Q. All right. Now- and again I’m going to ask you to keep your [Page 11002] answer a little bit shorter. In looking at the impact to the community of Srebrenica, assuming that you defined what is Srebrenica, could you identify, for instance if looking at the impact, how many births, how many marriages, how many returnees, would there be a way of gathering that information and maybe using that information as a basis of seeing how the community changed from 1995 to, say, 2004, 2003, or thereafter?

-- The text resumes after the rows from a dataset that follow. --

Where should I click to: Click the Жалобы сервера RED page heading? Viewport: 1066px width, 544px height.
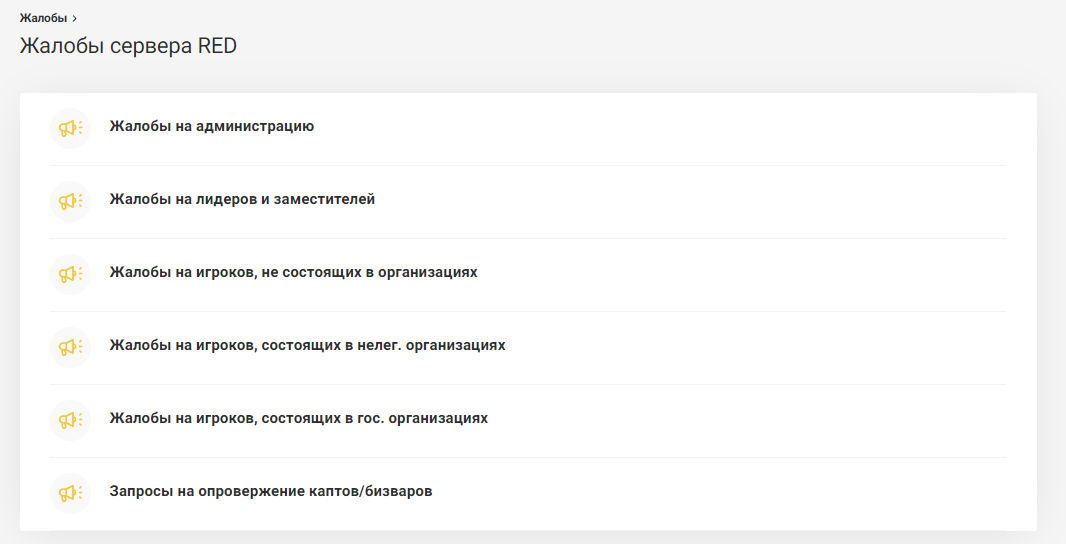pos(128,46)
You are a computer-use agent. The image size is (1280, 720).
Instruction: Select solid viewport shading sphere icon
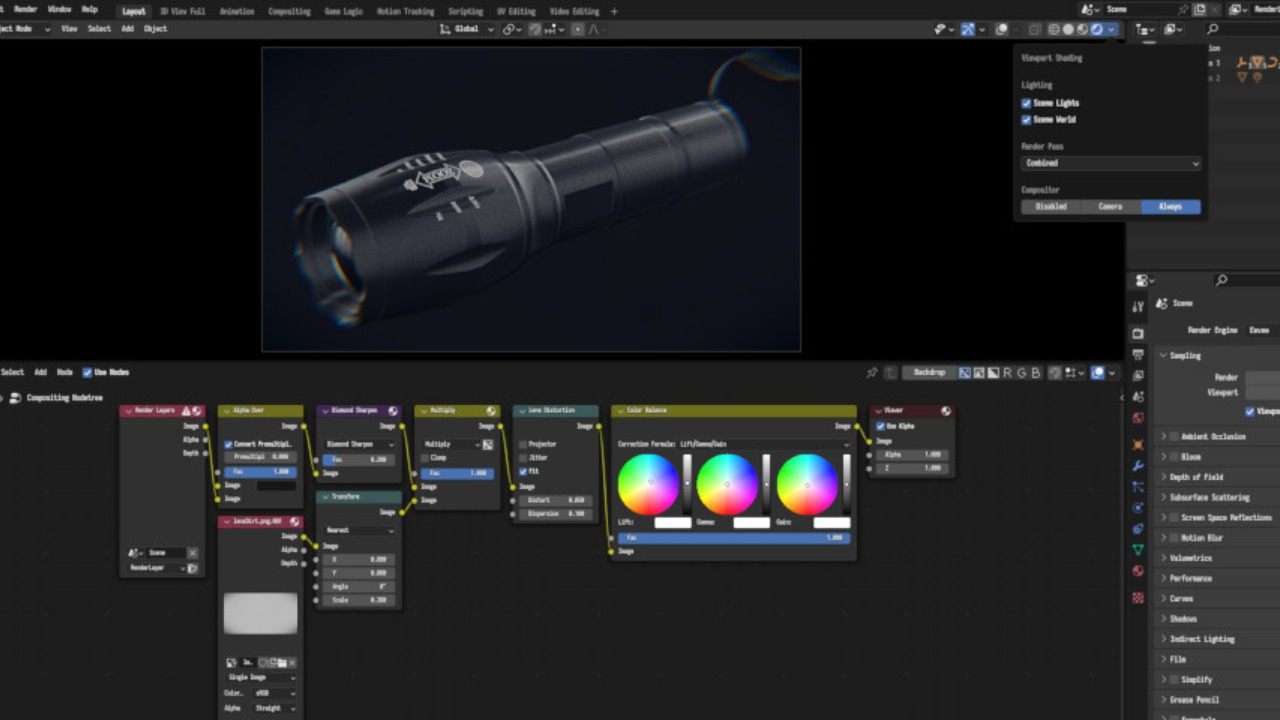tap(1068, 29)
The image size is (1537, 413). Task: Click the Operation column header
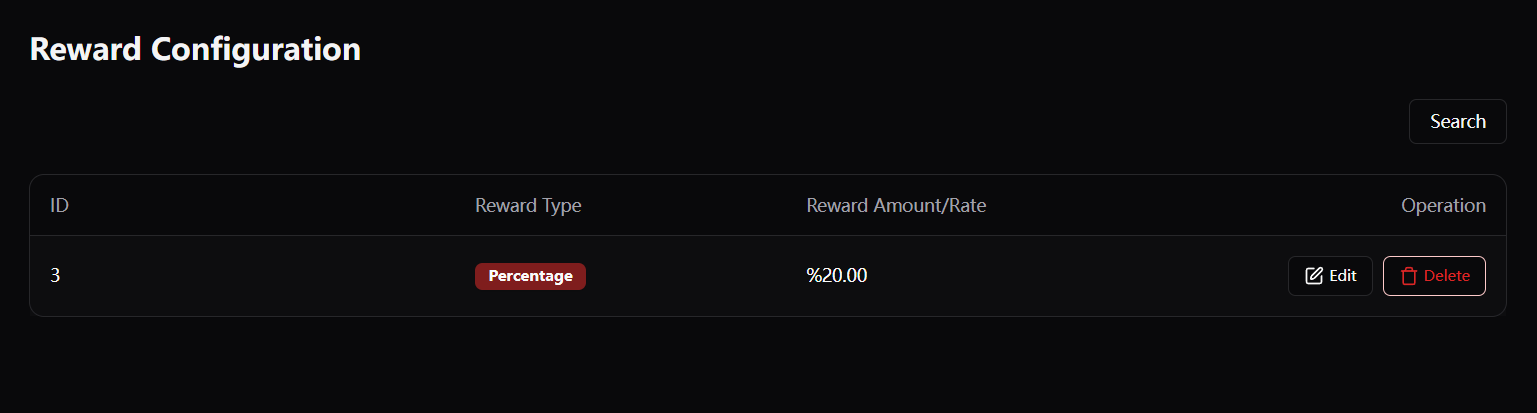(1443, 206)
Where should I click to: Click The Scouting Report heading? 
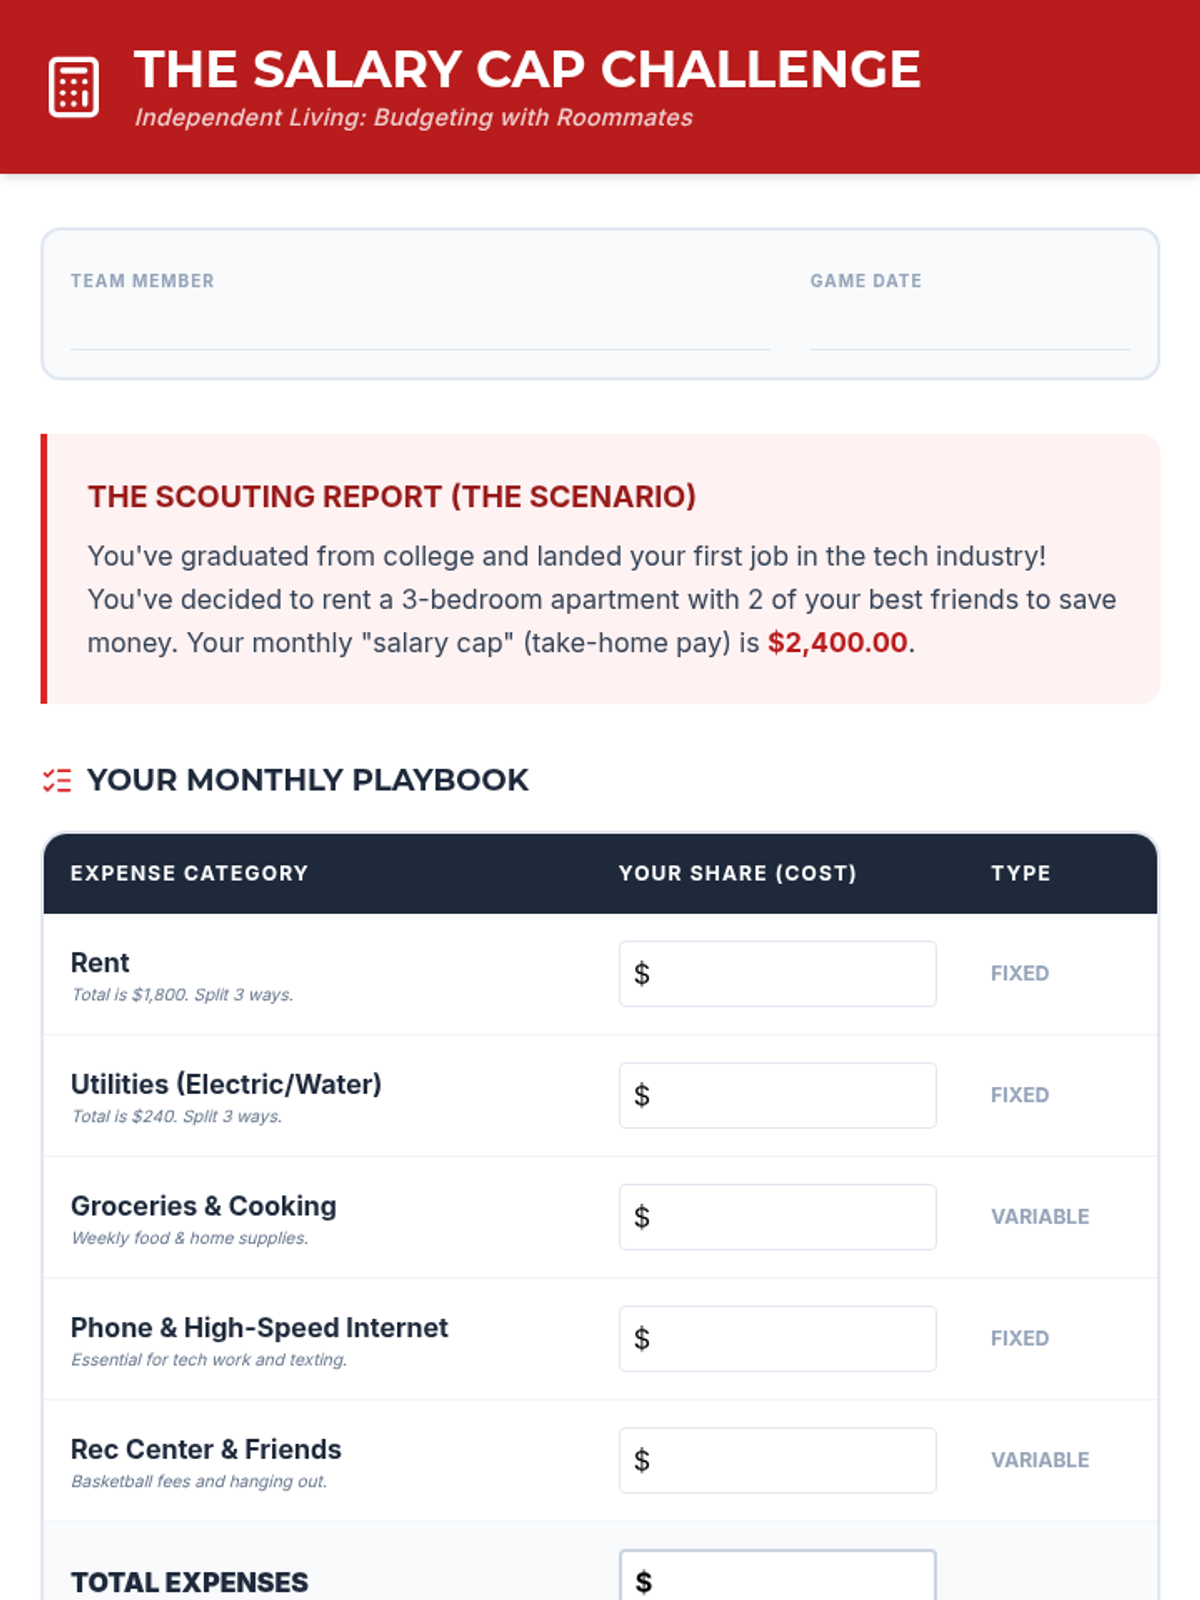[392, 497]
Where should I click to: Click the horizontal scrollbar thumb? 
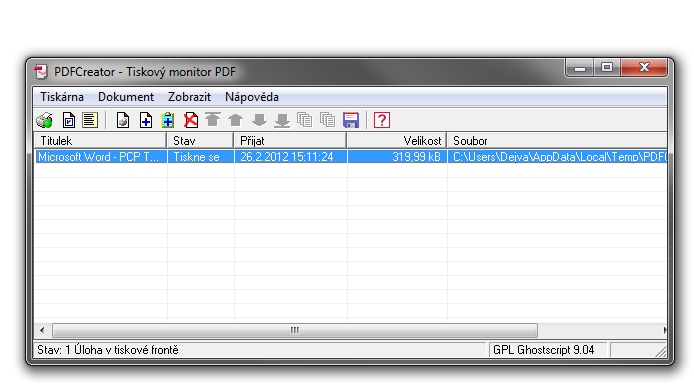tap(295, 330)
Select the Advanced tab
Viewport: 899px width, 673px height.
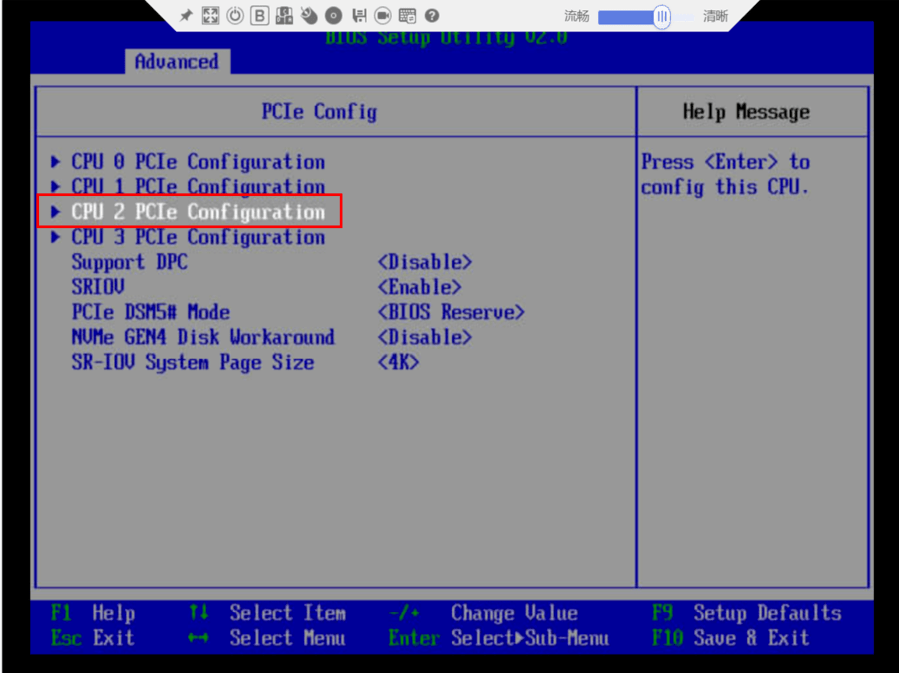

A. There is a method of gathering this information, but this information is of limited value, the vital information, because not everything is registered in Srebrenica itself. One should go to Tuzla to check how many women from Srebrenica gave birth in Tuzla but their permanent residence is in Srebrenica. You have to go to all the places where you know that there are people from Srebrenica who were in the population of Srebrenica in 1991, regardless of whether they left in 1992, 1995, or 1996, you have to find these people and you have to see how many live births there were among them, and this is certainly possible. I’m not saying it is easy, but it is possible. Also, you have to use the lists of returnees. People register, people look for their property, they go back to their homes. Some people don’t come back; they go elsewhere, although they used to live there. But municipalities do keep records of this so that you can evaluate certain migration movements. It’s hard to find the people who left in the meantime because they are not registered anywhere.
Q. All right. So if I have it right, are you telling us that just by looking at the raw data of the records in the Srebrenica municipality, one could not make a fair, reasonable, and realistic assessment as to the [Page 11003] long-term impact that occurred in Srebrenica as a result of its fall back in July 1995?
A. Yes, I thought I’d explained this. I said with many limitations and reservations, but yes, that’s precisely what I wanted to say.
Q. And do I have it right that with the census perhaps, some of those limitations could be overcome and you could perhaps get to a more realistic understanding of the impact to the community?
A. With a census, yes.
Q. All right. All right. Now, if you- as an expert with what would appear to be some 30 years of experience, do you have an opinion as to whether the manner and method used by the OTP experts used in this case is acceptable within the field of demography?
A. It is not acceptable in this case. Although the method does exist, only here, in this case, it has been compromised. The method of matching is a standard method. The method of collecting sources and evaluating those sources is, again, standard procedure for demographers. However, the way it was done in this case is something that I think has compromised the whole procedure.
Q. How could you characterise it if you say it is not acceptable within the field of demography?
A. This is not demography. This is statistical exhibitionism.
Q. Would you please explain that to us. What do you mean by that? And maybe you could show us some- a concrete example.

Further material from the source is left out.